Michael Rogers: “I certainly do. It’s been a long few months for my family and myself. It’s certainly a relief to get the news from the UCI that no sanction will be held against me and that I didn’t have any significant fault in what happened there in China. It’s obviously very, very good news.”
How do you receive it? It has been a few months of total angst, I would imagine, do you want to talk us through the beginning of it all – from when you actually received the news… how do you want to relay how it feels to be exonerated?
“It’s a big relief. The hardship of what I went through – something I loved was taken away from me in one moment. It’s hard to deal with but I just slowly tapped away at it.
“I kept training, kept my head together, with the hope that it would be resolved. And today is that day.”
How was it communicated to you?
“The UCI sent me through the letter this morning saying that the case in relation to the documentation that I produced – and the explanations of what happened – they accepted those.”
There was talk about a statement at the Tour of Beijing saying that riders ought not to go from there to the Japan Cup… Where do we go with this case? Is it an example of what’s to happen with the Tour of Beijing?
“I don’t know where it will go. I know the UCI obviously stated in its press release today that the presence of clenbuterol in urine [samples is] still regarded as an anti-doping violation. And I don’t exactly know what the future position of the UCI will be. Personally, I would exercise extreme caution if travelling, especially to countries where a history of clenbuterol is well documented. Actually, I’d go as far as saying: avoid meat… it’s a very, very complicated subject and through this period it was a subject that I was able to learn a little bit more about and I can see how ambiguous it is.”
This has got the potential to be a landmark case, Mick. Do you realise that?

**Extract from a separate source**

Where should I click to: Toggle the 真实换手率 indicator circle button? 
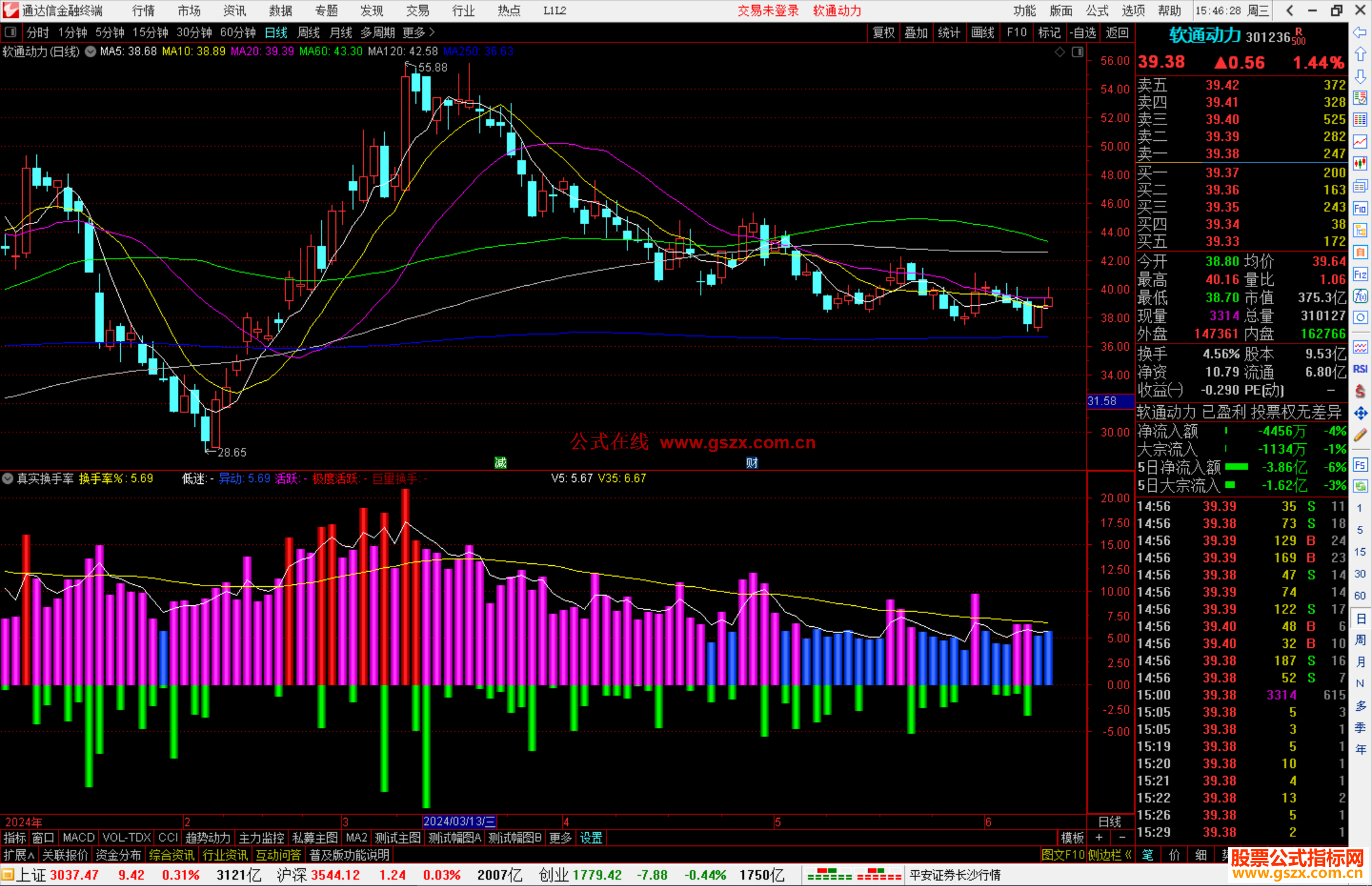click(8, 478)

“We don’t know if it will be a landmark case. I think a lot can be learnt from it. Once again the UCI has stated that they’ll continue to assess – in the foreseeable future – case-by-case. But all I can say is that I hope a lot will be learnt from my case from both sides of the coin. And when I say that I mean that, I hope that the relevant authorities will learn a lot from my case and that the athletes can learn a lot from my case as well – and the dangers of eating meat in countries where there’s a known problem.

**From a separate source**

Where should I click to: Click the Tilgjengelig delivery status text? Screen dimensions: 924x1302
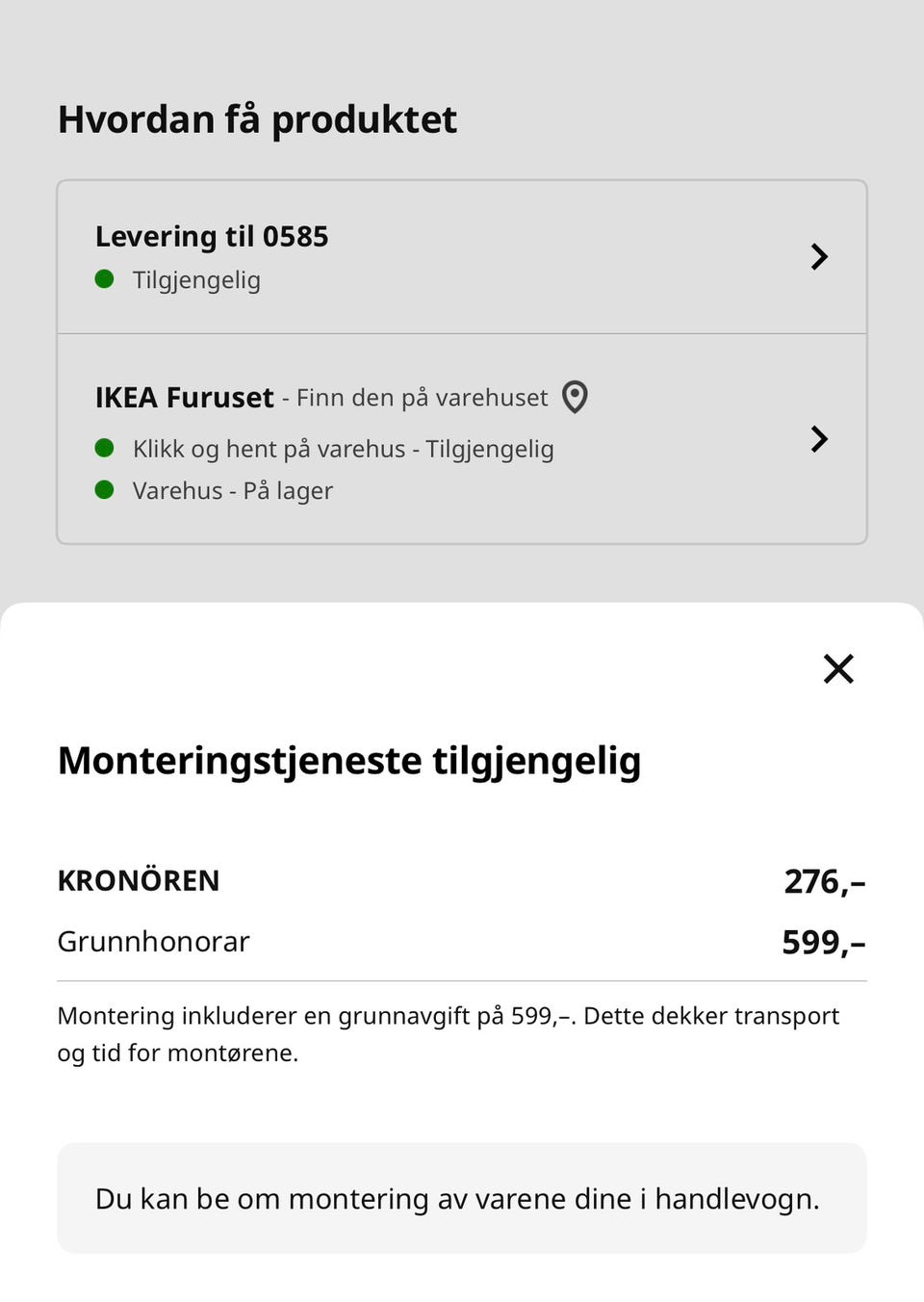pyautogui.click(x=196, y=280)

“There are a lot of challenges and it’s a really sensitive case. It’s so complicated.”
Can you relay some of the numbers so that we understand it.
“It’s considered ‘one element’. That’s all it takes: one element [of clenbuterol] and you’re positive.”
It’s a really complicated situation that I don’t understand myself. I have a better understanding of it now but I can see the issues from both perspectives, and it’s so hard to establish what the level is.”
Let’s talk about the immediate future: are you fit and are you ready to go to, for example, the Giro d’Italia which starts in Belfast soon?
“I’ve continued to train. I haven’t missed a day of training but I will say, that’s training fitness and we know that I haven’t had any racing since this ordeal came up.
“I’ll sit down with the team in the next week or few days and we’ll try to work out the most efficient way to move forward.
“My goal is still certainly to ride the Tour de France and the Giro could be a part of that, but that discussion has to take place.”
Since the news from the UCI was received by you, have you had contact with the team?
“Yes, I called them this morning once I was given the information.”
And who did you speak to and what did they say?
“Obviously I spoke to Bjarne [Riis], I spoke to Oleg Tinkov. And the team is really happy to have me back and is looking to get me back into racing in the shortest timeframe possible. They’re really excited.”